Deux codages ont été utilisés pour cette population. L'un d'entre eux fait appel à un code spécifique regroupant, sous la même appellation - « atteintes valvulaires » - les trois grands types de dysfonctionnement des valves : un rétrécissement ; une insuffisance ; l'association d'un rétrécissement et d'une insuffisance.
Comme la lecture des tableaux et des textes de Cnam 2 permet de le comprendre, le rétrécissement aortique et le rétrécissement mitral ne peuvent cependant être causés par l'action du benfluorex. Sur les 165 patients suivis, le lien a pourtant été établi quarante et une fois, soit pour un quart des polyvalvulaires. La sélection des patients a ainsi souffert d'importants biais méthodologiques.
Je m'interroge par ailleurs sur l'analyse réalisée des soixante-quatre cas de décès pointés. Agées en moyenne de soixante-neuf ans au moment de leur disparition, les personnes du groupe souffraient de multiples pathologies, dont des insuffisances coronariennes, des hypertensions artérielles et des insuffisances respiratoires. Il est difficile de ne pas penser qu'elles n'ont pas, en l'occurrence, joué un rôle.

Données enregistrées
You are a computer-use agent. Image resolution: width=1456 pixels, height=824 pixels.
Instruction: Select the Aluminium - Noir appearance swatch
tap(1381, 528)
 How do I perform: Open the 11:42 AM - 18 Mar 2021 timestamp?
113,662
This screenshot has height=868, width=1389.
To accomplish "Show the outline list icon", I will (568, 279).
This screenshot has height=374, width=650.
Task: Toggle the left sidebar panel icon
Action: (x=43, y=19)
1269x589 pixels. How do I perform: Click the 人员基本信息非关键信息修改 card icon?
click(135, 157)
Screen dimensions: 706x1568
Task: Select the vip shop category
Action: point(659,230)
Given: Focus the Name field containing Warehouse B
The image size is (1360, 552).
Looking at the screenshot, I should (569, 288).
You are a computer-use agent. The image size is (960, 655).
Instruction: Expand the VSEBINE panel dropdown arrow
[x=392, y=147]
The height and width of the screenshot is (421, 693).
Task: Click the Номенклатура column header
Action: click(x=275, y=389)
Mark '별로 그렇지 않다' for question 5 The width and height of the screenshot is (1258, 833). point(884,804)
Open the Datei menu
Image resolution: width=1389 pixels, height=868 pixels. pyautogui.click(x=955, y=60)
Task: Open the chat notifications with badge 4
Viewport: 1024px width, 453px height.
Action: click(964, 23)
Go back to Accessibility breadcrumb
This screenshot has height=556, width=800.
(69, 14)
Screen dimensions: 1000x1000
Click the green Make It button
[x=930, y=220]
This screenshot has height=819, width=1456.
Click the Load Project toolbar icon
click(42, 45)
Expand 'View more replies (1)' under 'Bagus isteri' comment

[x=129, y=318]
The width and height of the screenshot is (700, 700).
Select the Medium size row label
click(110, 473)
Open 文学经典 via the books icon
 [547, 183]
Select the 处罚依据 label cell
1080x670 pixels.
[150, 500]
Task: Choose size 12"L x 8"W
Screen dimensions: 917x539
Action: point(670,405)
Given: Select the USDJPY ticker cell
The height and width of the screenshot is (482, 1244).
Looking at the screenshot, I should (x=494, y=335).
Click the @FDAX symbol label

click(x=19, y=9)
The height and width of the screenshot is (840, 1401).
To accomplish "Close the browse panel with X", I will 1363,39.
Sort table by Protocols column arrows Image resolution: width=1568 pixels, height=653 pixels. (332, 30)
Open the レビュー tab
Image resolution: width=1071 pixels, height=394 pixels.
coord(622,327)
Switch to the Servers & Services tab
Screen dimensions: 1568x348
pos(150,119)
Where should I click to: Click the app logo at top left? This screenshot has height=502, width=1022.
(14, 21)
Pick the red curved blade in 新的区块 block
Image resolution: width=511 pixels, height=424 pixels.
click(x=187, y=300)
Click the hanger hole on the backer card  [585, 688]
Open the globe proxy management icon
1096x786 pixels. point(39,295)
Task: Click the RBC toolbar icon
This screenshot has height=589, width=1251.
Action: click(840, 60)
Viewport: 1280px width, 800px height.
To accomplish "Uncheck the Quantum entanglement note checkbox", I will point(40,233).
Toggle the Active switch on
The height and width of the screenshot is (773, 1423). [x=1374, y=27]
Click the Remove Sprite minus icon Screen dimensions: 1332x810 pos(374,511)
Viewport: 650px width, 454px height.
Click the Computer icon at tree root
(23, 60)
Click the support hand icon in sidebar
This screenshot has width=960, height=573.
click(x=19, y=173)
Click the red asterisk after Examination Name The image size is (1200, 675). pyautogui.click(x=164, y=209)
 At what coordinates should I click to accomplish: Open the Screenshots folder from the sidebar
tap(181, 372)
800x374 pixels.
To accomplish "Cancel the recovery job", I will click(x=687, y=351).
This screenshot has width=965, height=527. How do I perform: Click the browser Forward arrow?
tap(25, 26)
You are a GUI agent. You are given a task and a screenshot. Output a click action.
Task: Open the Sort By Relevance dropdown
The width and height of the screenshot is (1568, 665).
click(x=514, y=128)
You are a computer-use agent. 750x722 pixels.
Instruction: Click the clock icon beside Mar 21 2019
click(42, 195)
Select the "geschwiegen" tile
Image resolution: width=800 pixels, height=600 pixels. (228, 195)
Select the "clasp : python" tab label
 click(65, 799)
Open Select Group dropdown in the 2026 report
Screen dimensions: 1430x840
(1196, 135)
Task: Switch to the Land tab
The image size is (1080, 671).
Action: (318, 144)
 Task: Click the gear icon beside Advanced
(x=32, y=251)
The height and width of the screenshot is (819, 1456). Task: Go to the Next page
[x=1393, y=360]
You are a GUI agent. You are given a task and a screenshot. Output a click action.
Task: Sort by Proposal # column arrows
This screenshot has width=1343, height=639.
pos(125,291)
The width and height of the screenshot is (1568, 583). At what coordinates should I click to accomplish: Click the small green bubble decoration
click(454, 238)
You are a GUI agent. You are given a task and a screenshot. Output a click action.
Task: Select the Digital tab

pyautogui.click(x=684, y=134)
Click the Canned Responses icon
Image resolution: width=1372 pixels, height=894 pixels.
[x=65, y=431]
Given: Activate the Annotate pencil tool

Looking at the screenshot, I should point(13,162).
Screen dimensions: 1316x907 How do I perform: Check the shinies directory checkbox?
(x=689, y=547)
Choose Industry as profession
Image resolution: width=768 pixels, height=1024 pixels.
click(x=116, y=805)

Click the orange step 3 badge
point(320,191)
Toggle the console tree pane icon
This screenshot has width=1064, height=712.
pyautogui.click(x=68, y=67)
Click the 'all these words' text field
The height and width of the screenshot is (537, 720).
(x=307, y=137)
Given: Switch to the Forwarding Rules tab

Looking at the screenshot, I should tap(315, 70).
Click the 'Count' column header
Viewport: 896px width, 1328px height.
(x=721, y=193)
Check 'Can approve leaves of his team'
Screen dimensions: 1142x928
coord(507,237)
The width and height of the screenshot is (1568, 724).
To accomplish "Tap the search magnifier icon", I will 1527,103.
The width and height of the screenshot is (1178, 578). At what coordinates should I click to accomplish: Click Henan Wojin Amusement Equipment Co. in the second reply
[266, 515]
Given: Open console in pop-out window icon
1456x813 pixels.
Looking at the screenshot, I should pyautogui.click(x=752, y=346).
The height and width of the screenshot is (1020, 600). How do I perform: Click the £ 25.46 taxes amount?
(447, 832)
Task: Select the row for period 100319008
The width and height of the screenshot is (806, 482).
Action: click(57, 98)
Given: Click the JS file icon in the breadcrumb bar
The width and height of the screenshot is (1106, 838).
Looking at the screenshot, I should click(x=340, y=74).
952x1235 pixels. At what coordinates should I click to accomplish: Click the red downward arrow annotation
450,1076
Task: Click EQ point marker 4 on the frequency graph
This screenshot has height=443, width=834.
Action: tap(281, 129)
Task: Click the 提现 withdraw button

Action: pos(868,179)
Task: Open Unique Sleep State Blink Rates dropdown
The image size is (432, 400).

# CONSIGNES
A – Dans le texte sur le benfluorex, présentez sous forme de liste le paragraphe commençant par « Je m'interroge par ailleurs », sans perdre ses faits principaux.
B – Reproduisez à l'identique le texte sur le benfluorex, de « Comme la lecture » à « d'importants biais méthodologiques. ».
C – D'après le texte sur le benfluorex, combien de fois le lien a-t-il été établi parmi les 165 patients suivis ?
Les entrées proviennent d'une autre source.

# RÉSULTATS PAR TÂCHE
A –
- Doutes sur l'analyse des soixante-quatre décès relevés.
- Âge moyen des personnes au moment du décès : soixante-neuf ans.
- Pathologies multiples dans ce groupe : insuffisances coronariennes, hypertensions artérielles, insuffisances respiratoires.
- Il est difficile d'écarter l'idée que ces pathologies ont joué un rôle.

B –
Comme la lecture des tableaux et des textes de Cnam 2 permet de le comprendre, le rétrécissement aortique et le rétrécissement mitral ne peuvent cependant être causés par l'action du benfluorex. Sur les 165 patients suivis, le lien a pourtant été établi quarante et une fois, soit pour un quart des polyvalvulaires. La sélection des patients a ainsi souffert d'importants biais méthodologiques.

C – Quarante et une fois, soit pour un quart des polyvalvulaires.